Dangerous game
Those running the study said website designers needed to re-think ways of flagging dangers to users.
The study looked at bogus websites created by phishing gangs and what made users believe that these sites were legitimate. Industry statistics suggest that, on average, 5% of those that get phishing e-mails visit an associated website and are conned into handing over data.
Although low, this figure is far more than the phishing gangs need to turn a healthy profit.
The study, carried out by post graduate student Rachna Dhamija of the Harvard Center for Research on Computation and Society, Professor Doug Tygar in the department of Computer Science at Berkeley and Professor Marti Hearst at Berkeley, suggests that on relatively sophisticated scams, many times more people are taken in.
The study presented real online banking and fake phishing sites to subjects to see if they could tell the two types apart.
On average, 40% of users failed to spot the phishing sites. The most sophisticated site caught out 90% of the 22 people participating.

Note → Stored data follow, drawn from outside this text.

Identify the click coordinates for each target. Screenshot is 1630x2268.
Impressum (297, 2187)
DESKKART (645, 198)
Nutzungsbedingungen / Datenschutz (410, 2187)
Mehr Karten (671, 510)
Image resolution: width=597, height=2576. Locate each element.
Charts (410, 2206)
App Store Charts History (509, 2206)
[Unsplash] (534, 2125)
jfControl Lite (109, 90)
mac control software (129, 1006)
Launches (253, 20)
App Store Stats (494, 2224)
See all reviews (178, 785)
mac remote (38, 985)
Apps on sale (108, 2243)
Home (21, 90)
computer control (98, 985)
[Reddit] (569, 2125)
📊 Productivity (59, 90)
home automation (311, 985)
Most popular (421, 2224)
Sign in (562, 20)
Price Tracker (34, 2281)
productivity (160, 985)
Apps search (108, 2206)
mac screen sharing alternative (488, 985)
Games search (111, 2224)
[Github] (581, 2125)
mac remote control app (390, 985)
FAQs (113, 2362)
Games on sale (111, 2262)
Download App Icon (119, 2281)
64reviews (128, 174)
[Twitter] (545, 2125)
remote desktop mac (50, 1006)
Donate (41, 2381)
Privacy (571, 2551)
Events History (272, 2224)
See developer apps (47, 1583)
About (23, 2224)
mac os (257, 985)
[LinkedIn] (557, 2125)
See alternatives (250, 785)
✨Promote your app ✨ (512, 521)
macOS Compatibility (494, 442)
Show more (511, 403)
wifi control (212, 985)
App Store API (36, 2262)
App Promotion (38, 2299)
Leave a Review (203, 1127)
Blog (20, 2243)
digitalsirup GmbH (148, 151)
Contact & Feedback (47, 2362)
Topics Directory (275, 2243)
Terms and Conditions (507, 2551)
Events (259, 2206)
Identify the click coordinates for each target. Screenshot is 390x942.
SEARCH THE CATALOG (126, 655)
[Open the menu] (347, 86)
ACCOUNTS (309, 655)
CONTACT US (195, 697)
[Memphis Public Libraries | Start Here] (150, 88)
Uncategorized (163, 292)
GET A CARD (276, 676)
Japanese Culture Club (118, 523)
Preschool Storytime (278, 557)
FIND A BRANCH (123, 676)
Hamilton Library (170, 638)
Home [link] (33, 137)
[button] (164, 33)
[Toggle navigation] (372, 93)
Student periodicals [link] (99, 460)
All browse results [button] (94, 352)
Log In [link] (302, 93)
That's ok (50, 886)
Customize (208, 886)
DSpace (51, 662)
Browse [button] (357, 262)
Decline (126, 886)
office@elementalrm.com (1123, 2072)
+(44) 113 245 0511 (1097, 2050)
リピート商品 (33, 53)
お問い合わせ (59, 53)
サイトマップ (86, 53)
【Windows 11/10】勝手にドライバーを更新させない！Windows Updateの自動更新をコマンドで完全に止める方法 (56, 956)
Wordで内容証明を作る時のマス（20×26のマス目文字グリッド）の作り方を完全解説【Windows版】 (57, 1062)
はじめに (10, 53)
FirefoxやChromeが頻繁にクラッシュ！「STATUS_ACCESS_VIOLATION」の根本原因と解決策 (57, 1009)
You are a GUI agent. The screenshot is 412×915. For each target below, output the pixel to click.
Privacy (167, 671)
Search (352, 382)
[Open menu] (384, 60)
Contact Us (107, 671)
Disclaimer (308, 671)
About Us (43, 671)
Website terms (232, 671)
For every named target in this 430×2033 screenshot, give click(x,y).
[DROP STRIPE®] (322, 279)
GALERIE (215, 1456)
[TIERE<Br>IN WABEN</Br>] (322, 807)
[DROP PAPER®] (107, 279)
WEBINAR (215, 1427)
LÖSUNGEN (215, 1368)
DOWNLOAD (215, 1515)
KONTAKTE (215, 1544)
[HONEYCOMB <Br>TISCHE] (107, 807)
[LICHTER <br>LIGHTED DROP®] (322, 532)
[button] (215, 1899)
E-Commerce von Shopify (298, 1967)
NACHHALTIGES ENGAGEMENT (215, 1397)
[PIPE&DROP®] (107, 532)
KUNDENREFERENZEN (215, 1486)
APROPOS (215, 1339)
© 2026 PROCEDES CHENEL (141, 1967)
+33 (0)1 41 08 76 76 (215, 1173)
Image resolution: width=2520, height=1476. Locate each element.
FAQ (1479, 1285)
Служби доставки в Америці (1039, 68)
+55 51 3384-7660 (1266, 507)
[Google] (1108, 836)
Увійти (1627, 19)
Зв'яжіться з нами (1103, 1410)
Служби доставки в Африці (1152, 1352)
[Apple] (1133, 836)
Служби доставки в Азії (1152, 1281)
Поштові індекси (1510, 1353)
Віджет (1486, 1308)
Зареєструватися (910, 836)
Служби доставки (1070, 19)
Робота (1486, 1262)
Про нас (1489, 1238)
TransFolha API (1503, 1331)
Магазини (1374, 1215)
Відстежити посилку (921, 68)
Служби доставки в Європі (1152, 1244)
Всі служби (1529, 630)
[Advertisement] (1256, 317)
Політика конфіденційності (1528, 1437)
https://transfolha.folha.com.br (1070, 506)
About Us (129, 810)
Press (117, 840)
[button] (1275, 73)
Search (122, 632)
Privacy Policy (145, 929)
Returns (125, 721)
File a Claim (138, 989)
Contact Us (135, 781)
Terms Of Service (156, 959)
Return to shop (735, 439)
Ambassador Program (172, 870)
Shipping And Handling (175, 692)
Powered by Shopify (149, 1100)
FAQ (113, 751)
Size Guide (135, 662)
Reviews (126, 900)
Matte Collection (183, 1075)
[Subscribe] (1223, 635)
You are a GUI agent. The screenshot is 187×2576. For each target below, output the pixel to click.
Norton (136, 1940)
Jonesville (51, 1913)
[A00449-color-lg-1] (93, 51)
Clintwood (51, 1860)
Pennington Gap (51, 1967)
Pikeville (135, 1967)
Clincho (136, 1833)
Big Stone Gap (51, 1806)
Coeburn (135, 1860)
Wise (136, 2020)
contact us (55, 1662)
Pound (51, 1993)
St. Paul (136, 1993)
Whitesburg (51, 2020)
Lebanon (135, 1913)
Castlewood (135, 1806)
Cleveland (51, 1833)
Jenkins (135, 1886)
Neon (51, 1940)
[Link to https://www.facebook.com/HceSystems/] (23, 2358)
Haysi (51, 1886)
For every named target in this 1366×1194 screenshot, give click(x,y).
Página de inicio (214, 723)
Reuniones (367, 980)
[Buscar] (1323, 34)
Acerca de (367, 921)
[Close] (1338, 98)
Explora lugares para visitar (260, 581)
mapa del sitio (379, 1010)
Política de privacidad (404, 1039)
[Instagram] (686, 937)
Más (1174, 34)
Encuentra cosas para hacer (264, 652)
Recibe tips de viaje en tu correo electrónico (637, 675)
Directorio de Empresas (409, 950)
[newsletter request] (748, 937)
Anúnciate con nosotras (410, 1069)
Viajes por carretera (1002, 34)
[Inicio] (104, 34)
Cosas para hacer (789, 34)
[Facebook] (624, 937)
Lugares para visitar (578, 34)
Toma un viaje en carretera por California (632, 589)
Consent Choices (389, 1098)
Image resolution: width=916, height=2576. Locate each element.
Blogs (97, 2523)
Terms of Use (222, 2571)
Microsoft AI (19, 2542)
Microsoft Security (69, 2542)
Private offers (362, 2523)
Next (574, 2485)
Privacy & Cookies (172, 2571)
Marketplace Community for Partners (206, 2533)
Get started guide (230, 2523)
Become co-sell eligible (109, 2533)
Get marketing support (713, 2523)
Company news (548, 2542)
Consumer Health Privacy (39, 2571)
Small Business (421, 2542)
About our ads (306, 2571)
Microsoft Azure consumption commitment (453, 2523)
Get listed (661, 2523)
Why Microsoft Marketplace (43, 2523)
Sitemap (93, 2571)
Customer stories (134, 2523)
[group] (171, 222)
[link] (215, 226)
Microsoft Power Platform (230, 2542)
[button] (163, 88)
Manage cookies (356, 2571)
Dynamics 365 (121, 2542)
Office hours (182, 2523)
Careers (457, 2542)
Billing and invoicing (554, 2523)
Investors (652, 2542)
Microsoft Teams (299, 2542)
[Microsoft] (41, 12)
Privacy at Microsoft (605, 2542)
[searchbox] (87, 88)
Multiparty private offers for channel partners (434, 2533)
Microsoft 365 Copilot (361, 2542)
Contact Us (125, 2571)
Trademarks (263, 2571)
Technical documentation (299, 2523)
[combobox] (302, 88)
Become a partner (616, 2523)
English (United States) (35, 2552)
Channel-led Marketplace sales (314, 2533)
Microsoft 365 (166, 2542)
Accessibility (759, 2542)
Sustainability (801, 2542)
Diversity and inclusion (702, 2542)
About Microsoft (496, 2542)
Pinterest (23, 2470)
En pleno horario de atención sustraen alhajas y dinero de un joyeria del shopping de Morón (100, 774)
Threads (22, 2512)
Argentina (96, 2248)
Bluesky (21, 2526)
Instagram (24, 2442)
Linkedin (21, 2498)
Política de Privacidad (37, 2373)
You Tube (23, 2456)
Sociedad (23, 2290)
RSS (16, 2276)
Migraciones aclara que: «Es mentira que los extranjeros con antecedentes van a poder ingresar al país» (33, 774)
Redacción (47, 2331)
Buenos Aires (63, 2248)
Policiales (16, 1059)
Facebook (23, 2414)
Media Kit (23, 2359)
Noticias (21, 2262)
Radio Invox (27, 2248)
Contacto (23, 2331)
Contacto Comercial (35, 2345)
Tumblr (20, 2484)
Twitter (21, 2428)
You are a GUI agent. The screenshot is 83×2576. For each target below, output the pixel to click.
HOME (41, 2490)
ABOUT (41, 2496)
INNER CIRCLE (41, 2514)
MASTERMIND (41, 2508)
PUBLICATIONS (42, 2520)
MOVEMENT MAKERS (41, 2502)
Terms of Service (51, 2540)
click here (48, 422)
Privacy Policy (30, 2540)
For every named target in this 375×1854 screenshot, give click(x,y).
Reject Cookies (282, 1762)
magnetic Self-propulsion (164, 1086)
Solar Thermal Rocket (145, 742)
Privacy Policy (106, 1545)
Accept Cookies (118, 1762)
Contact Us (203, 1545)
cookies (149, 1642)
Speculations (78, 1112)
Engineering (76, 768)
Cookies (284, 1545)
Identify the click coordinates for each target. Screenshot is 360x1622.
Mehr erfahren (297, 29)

The study revealed that people were caught out because they were generally ignorant about what did, and did not, indicate that a site was legitimate.
For instance, few of those participating looked at the domain name, such as bbc.co.uk, being displayed in a browser address bar.
Users generally did not look at the address bar, status bar or other security indicators that could flag if they had unwittingly strayed on to a phishing site.
The problem, said the researchers, was that "the indicators of trust presented by the browser are trivial to spoof".
Many participants also ignored more direct warnings contained in pop-up windows that a site may not be legitimate.
The researchers also said phishing gangs were being successful because many of the scams being mounted were very sophisticated and could catch out even seasoned users.
The academics said the results would help educate users about relevant dangers and to help those who create websites know which attacks succeed and why.
The researchers said: "These results illustrate that standard security indicators are not effective for a substantial fraction of users, and suggest that alternative approaches are needed."
The trio of researchers said the traditional security approach looks at what can be made secure rather than work out what humans do well and exploit that to make sites safer. The team is now working on ways to make fake sites far more obvious when reached by users likely to be caught out.
The researchers presented their results at the 2006 E-Crime Congress held in London.